▶ **学習用本文**:
檀家が集う「瑠璃の会」でバイオリンを演奏する飯島住職
檀家が集う「瑠璃の会」でバイオリンを演奏する飯島住職

 仏門を志すとともに、高校時代に腎臓病を患い入院を余儀なくされた経験から、看護師も目指した。信州大学医療技術短期大学部看護学科を卒業後、出家得度し、愛知専門尼僧堂(名古屋市千種区)で修行。31歳の時、諏訪中央病院(長野県茅野市)で勤務を始め、訪問看護や緩和ケア病棟を担当した。

 当時、地域医療の最前線で在宅での看取りを提唱していた鎌田實医師と一緒に働いた経験がハートビートの着想につながったという。

 「穏やかで自然な看取りを、医療と宗教の両面から支えられたら素晴らしい」。そうした思いで、2000(平成12)年に松本へ戻り、東昌寺で僧侶としての生活を再開した。

簡単でない「看仏連携」

 ケア集団ハートビートを立ち上げたのは2006年。以来16年以上にわたり、松本近郊でグリーフケアやスピリチュアルケア=用語解説=をテーマに講演会、読書会、デスカフェ、ライブ演奏会などを催してきた。信州大学や松本大学などの教育機関をはじめ、他の市民グループとも積極的に連携してきた。

▶ **資料**:

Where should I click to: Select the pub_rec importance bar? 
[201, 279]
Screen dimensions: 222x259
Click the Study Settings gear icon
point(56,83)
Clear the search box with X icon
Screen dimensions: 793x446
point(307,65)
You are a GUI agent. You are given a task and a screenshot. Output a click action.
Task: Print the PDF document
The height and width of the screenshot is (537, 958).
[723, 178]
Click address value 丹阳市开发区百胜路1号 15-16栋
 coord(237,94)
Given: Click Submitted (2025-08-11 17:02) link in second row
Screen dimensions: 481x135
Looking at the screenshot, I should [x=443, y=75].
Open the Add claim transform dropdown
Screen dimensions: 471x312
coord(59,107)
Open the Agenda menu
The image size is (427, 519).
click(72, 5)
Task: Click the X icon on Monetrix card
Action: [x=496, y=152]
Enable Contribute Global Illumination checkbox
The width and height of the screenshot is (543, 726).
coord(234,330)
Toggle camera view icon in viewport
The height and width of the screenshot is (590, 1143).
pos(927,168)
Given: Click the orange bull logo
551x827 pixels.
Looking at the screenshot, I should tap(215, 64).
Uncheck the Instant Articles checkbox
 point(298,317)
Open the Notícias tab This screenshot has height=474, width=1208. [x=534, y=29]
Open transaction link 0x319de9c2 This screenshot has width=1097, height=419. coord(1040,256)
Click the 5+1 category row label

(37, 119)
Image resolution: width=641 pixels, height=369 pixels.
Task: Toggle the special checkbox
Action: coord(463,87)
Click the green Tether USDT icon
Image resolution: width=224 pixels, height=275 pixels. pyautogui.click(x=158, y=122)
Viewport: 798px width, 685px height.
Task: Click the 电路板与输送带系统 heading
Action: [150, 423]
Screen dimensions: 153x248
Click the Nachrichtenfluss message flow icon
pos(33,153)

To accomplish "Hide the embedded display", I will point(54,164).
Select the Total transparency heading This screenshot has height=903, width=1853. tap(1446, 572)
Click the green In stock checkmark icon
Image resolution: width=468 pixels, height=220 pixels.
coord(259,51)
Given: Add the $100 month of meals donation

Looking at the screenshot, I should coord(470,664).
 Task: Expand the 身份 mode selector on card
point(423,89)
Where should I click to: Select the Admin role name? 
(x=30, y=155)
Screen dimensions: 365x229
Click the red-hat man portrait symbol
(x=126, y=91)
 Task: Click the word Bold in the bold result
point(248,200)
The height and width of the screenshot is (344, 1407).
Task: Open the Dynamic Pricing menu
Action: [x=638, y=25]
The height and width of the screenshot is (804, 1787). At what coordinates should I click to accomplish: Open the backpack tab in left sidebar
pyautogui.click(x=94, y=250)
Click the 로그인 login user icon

▶ **やること**:
学習用本文のうち「仏門を志すとともに、高校時代」から「プとも積極的に連携してきた。」までを、両端も含めて一字も変えずに書き写す。

▶ **解答**:
仏門を志すとともに、高校時代に腎臓病を患い入院を余儀なくされた経験から、看護師も目指した。信州大学医療技術短期大学部看護学科を卒業後、出家得度し、愛知専門尼僧堂(名古屋市千種区)で修行。31歳の時、諏訪中央病院(長野県茅野市)で勤務を始め、訪問看護や緩和ケア病棟を担当した。

 当時、地域医療の最前線で在宅での看取りを提唱していた鎌田實医師と一緒に働いた経験がハートビートの着想につながったという。

 「穏やかで自然な看取りを、医療と宗教の両面から支えられたら素晴らしい」。そうした思いで、2000(平成12)年に松本へ戻り、東昌寺で僧侶としての生活を再開した。

簡単でない「看仏連携」

 ケア集団ハートビートを立ち上げたのは2006年。以来16年以上にわたり、松本近郊でグリーフケアやスピリチュアルケア=用語解説=をテーマに講演会、読書会、デスカフェ、ライブ演奏会などを催してきた。信州大学や松本大学などの教育機関をはじめ、他の市民グループとも積極的に連携してきた。